Trusts front on BYOD as sharks circle
Daryl Evans works with families in South Auckland and says vulnerable families are being driven into the clutches of mobile shops, which charge exorbitant prices. “I did a price comparison…
Daryl Evans works with families in South Auckland and says vulnerable families are being driven into the clutches of mobile shops, which charge exorbitant prices.
“I did a price comparison and one device that was $198 at Noel Leeming was being sold for $413 plus interest on the truck,” says Evans who is chief executive of Mangere Budgeting.
Bring your own device (BYOD) eases the IT budget for many schools, which would otherwise have to buy or lease school computers.
But it often brings financial pain to low income parents. Some schools do find ways to fund devices directly. Although a “nightmare”, as one decile 10 principal described it to EA, “where there’s a will, there’s a way”. But the other model starting to find favour, especially in lower deciles schools, is devices provided upfront to whānau through a community partnership and paid back using microfinancing.
The poster child for this model is Auckland’s Manaiakalani Education Trust cluster. With the help of corporate funding, Chromebooks and related devices were bought for every child in 12 schools. Families make weekly $3.65 repayments over three years. The cost covers the device, licences, a robust case, insurance and extended warranty. Every child has the same device. “We reduce choice to maximise access,” says Manaiakalani executive officer Jenny Oxley.

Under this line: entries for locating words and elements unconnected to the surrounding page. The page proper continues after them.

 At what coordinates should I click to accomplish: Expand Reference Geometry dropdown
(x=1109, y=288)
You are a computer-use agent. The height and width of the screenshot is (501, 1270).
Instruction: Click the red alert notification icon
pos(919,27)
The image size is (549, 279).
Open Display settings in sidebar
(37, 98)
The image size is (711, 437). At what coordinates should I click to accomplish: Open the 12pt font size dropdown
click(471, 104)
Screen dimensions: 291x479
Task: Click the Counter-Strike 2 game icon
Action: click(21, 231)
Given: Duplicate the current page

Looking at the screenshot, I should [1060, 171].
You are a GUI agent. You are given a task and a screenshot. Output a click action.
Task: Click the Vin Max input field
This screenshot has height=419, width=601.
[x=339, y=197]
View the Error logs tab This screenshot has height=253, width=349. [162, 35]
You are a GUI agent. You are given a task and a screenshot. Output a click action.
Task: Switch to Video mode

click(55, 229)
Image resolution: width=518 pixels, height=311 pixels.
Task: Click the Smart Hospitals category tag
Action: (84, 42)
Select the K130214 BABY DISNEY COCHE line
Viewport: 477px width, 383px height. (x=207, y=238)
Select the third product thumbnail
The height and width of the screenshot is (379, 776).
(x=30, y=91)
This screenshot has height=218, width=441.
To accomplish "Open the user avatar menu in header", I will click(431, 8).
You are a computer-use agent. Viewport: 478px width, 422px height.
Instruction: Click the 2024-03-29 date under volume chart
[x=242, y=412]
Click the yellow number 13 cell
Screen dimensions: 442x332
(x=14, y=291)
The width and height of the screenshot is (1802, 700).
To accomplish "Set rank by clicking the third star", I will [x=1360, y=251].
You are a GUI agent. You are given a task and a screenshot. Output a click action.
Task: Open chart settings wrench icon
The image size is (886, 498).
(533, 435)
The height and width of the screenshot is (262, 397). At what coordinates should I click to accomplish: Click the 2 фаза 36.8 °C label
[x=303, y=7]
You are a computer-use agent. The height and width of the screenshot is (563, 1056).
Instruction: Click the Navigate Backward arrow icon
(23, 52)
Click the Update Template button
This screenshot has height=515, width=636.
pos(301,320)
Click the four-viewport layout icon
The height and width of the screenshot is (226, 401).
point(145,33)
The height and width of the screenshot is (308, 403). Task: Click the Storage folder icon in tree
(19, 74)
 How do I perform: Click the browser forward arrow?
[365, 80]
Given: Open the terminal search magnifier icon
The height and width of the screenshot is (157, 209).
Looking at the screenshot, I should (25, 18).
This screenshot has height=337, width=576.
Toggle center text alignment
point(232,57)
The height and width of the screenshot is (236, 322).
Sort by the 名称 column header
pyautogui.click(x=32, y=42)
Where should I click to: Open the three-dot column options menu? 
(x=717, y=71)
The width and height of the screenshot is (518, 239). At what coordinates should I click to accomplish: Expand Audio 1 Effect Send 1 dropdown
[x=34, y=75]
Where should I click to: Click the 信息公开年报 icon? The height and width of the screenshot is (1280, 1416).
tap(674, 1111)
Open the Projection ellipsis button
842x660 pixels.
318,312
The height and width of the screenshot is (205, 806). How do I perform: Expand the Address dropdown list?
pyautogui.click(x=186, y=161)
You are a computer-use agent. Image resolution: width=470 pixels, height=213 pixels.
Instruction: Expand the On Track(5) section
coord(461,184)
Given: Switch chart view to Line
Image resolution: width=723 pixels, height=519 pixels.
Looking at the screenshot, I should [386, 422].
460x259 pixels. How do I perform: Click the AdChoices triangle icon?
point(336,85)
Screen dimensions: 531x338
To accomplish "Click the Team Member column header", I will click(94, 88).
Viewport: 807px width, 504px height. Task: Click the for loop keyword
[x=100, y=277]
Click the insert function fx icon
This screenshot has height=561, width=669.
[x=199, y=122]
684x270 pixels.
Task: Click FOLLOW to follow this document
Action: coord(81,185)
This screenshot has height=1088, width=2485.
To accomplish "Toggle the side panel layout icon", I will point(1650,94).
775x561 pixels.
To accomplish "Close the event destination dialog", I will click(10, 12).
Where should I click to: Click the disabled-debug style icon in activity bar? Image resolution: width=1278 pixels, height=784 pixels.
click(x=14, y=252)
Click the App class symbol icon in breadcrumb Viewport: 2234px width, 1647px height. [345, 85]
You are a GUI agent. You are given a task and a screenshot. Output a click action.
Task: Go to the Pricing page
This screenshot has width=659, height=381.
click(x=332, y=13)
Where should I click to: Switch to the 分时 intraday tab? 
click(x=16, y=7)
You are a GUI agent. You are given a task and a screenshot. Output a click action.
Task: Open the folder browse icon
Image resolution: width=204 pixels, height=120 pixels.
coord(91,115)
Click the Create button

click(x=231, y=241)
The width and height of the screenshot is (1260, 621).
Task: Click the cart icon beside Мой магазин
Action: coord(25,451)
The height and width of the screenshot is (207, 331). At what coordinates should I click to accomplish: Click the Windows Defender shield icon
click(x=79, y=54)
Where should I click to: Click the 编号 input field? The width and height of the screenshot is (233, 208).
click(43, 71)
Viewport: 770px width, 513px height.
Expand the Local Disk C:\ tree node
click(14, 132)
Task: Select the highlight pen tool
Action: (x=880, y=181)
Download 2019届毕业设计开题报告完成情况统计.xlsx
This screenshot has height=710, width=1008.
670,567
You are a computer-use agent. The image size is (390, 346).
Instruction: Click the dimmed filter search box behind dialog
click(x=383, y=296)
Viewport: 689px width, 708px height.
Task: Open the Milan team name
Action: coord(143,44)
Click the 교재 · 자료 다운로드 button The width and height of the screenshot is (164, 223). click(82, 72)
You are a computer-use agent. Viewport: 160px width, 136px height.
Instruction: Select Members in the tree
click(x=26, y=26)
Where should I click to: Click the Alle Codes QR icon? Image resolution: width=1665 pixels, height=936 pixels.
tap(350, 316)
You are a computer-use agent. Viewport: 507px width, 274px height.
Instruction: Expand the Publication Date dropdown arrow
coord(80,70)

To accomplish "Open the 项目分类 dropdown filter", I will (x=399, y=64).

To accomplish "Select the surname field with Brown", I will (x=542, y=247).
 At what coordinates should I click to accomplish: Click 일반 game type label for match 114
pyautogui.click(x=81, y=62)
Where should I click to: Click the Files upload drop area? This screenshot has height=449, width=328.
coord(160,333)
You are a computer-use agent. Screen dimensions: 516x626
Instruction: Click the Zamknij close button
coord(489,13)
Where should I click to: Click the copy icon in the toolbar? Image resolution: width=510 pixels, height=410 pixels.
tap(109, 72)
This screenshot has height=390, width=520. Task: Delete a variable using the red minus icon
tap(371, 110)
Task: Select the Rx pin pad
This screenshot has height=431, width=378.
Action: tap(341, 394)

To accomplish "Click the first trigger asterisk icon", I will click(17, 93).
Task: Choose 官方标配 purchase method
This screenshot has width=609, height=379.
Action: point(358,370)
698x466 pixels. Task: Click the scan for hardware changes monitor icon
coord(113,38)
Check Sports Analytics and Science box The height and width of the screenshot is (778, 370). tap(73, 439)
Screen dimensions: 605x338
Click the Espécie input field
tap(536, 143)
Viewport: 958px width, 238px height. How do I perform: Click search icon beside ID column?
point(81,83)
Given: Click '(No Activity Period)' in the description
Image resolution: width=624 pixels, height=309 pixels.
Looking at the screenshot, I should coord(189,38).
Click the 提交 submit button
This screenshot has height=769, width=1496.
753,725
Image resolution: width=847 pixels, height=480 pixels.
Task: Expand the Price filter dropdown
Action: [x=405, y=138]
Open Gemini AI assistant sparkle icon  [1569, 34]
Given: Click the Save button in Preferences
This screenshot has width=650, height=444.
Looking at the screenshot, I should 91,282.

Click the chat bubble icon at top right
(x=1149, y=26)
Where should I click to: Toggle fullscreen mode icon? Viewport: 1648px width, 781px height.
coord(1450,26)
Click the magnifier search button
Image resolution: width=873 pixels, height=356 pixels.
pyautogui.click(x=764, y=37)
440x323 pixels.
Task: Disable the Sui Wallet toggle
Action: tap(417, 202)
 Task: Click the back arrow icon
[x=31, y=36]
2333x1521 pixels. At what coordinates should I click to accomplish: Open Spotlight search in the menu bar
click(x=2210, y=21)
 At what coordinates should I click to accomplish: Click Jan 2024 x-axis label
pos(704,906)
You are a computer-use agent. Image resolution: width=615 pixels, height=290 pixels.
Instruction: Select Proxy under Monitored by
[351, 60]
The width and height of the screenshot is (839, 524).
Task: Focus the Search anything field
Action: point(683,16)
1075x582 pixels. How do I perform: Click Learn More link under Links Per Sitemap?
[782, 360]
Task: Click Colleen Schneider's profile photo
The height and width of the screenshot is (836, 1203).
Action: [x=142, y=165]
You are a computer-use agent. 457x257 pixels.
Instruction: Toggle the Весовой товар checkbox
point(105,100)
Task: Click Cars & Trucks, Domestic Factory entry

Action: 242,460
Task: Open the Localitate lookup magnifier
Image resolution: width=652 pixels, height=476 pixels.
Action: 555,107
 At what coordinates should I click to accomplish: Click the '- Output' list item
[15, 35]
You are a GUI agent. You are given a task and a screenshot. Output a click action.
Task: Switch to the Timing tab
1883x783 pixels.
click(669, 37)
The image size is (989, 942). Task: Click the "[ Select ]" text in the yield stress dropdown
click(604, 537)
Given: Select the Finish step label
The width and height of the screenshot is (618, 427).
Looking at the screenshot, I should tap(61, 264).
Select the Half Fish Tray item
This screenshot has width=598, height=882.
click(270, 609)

Other schools are offering discounted devices, using bulk-buying deals through local retailers or leasing schemes. The key to keeping the costs down for whānau is a) avoiding specifying high end devices such as iPads and b) directing parents to cheaper devices that can be just as effective in the classroom. In South Auckland, Evans says too many schools ask students to buy iPads, when cheaper, perfectly good devices are available. “The parents are poor but they perceive it is shameful for their children to be different to the other children.”
Sources of microfinance include the Taitokerau Education Trust, Salvation Army and credit unions. Another option is Work & Income recoverable assistance loans. Schools can also seek help through organisations such as the 2020 Trust and its Computers in Homes programme.
The microfinance approach can be a learning experience. One trust that loaned money found that low-income whānau were using the money to buy top-of-range-devices, whereas they could have spent several hundred dollars less.
Di Daniels of Computers in Homes, which is funded by the 2020 Trust, says some local education trusts now offer microfinance loans on specified devices rather than leaving it up to the whānau who might choose to spend too much.
But it can be difficult for schools that don’t have access to corporate funding. As the deputy principal at one out-oftown school said, “We investigated deals with local or national companies but in the end we found we were too small to really make it worthwhile for the companies concerned.”
But on the back of the Manaiakalani template and its Outreach Programme, more clusters are emerging and using their combined size to provide equitable learning opportunities for students.
The model often involves initial capital investment/corporate sponsorship leading to partially selfsustaining programmes to supply specified devices to families. The devices are paid off over two to three years. Weekly repayments can be pooled by the trust towards buying the next round of new devices.
Both Te Reanga Ipurangi Ōtaki Education Trust and Te Mana o Kupe Trust in Porirua East, which support clusters in their areas, received some initial funding from the Todd Foundation and the McKenzie Trust. They used it to help set up office administration and a whānau coordinator, says Michele Whiting, principal at Corinna School in Porirua. Even so, the trusts are very dependent on donations. Te Mana o Kupe also received a one-off payment from Manaiakalani to help set up, but isn’t part of their outreach programme.
“The Chromebooks are purchased through a three-year lease arrangement with Spark,” Whiting says. The trusts carry the financial liability if families default on their payments.
At the same time, a piecemeal approach inevitably means some children and schools will miss out. A national policy is required to ensure the equity of every child having a laptop.